Nuclear Magnetic Resonance Logging in the Delaware Formation

Logan, D. (Schlumberger Wireline & Testing) | Morriss, C.E. (Schlumberger Wireline & Testing) | Williams, R. (GeoQuest)

OnePetro 

Abstract

The Delaware formation is a fine grained sandstone located in West Texas and Southeast New Mexico. Resistivity- based log interpretation in this formation has proved unreliable in many cases. In particular, deep invasion and high irreducible water volumes result in calculated water saturations that rarely reflect future production. Because of this, pay zones are identified primarily from mud logs and sidewall cores. However, our studies have demonstrated that borehole nuclear magnetic resonance (NMR) measurements are useful for evaluating the Delaware formation. The general use of NMR measurements for the estimation of porosity, pore size, permeability, producible porosity and bound-fluid volume and for the identification of pay zones has been previously described.

Often, the interpretation of borehole NMR data is enhanced by the results of lab NMR measurements on core samples. For this reason, NMR measurements were made on 20 water-saturated cores, a crude oil sample from the Delaware and a partially oil-saturated core sample.

Water-saturated samples have narrow T2-distributions and maximum T2 values in the order of 200 ms. A typical distribution is shown in Figure la. The relatively short T2 values reflect the fine grains and small pore sizes typical of this formation. However, significant pore size variation between the samples results in a generally poor correlation between permeability and porosity. Permeability estimation is improved when an NMR parameter, such as logarithmic mean T2 or bound-fluid volume, is used together with porosity. Lastly, NMR free-fluid porosities were found to be in good agreement with the volume of water expelled from the core by centrifuging at 100-psi air-brine capillary pressure. The free-fluid porosities were computed from the T2-distributions using a 33-ms cutoff.

T2-distributions for the crude oil and a core sample partially saturated with the crude oil are shown in Figures 1b and lc. T2 values for the crude oil are long, predominantly in the 100 to 5000 ms range, reflecting the low viscosity of the oil. For the partially oil-saturated sample, T2-distributions were found to be considerably broader than for the case when the sample was completely saturated with water. Maximum T2 values increased from 200 ms to about 1000 ms. In addition, the mean T2 and also the free-fluid and bound-fluid porosities are significantly different when the sample is partially oil saturated; hence, permeability estimation using these parameters will be affected by the presence of oil.

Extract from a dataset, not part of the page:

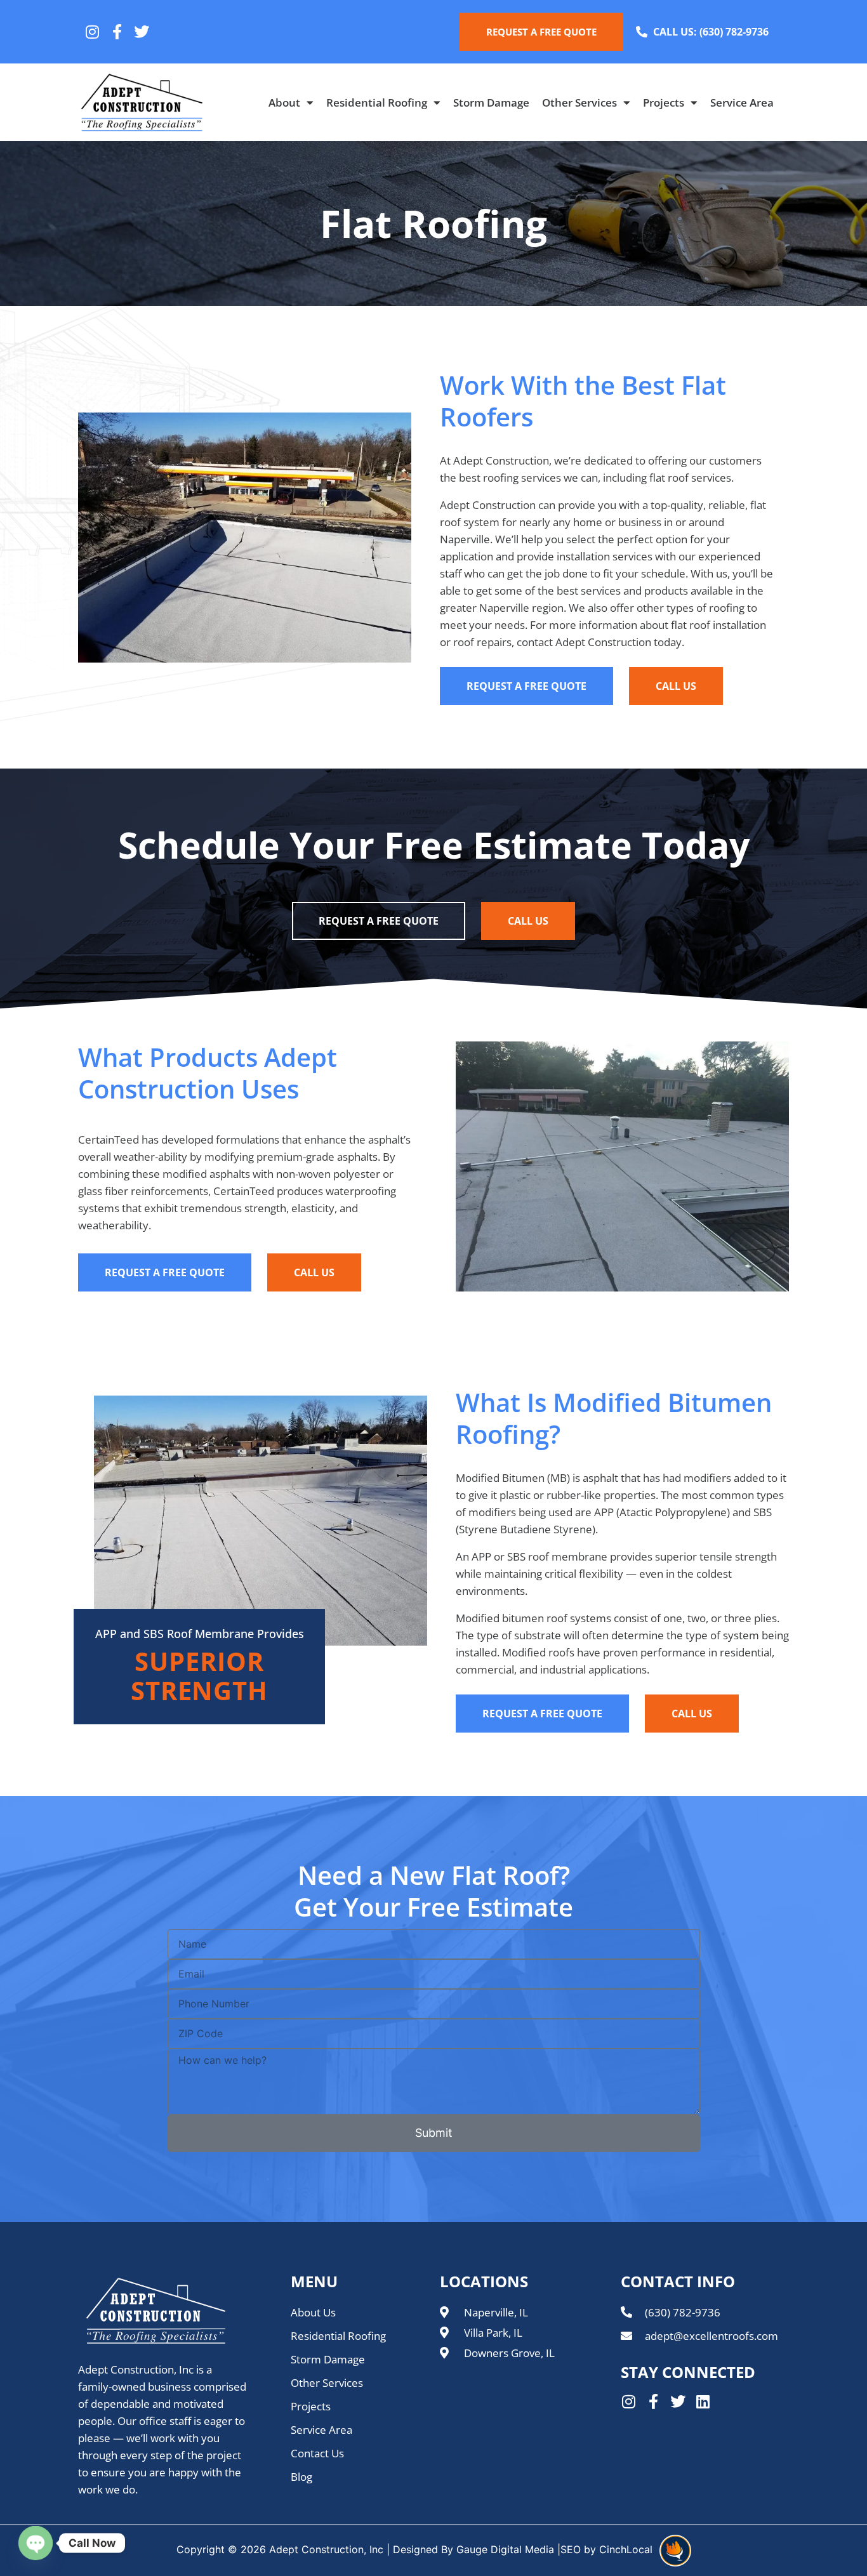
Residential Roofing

NMR logs were recorded in the Delaware formation in four wells (A, B, C and D) located in Southeast New Mexico. The wells were logged with either the NML Nuclear Magnetism Logging tool or CMR Combinable Magnetic Resonance tool.

For Well A, irreducible water volume and permeability estimates from the NML log were in good agreement with core data and subsequent production, except in thin-bed intervals where the vertical resolution (about 4 ft.) of the NML log is inadequate. NML station logs were also successful in differentiating between known oil and water zones.

For Well B, T2-distributions from CMR station logs were used to identify oil-productive intervals. As observed with the lab measurements, water-saturated intervals have T2-distributions that end at approximately 200 ms whereas oil bearing intervals have maximum T2 values on the order of 500ms.

Oil bearing intervals may also be identified from T2-distributions obtained during continuous depth logging with the CMR tool. Figure 2 shows a comparison between CMR data and the total gas measurement from a mud log obtained in Well C.

P. 997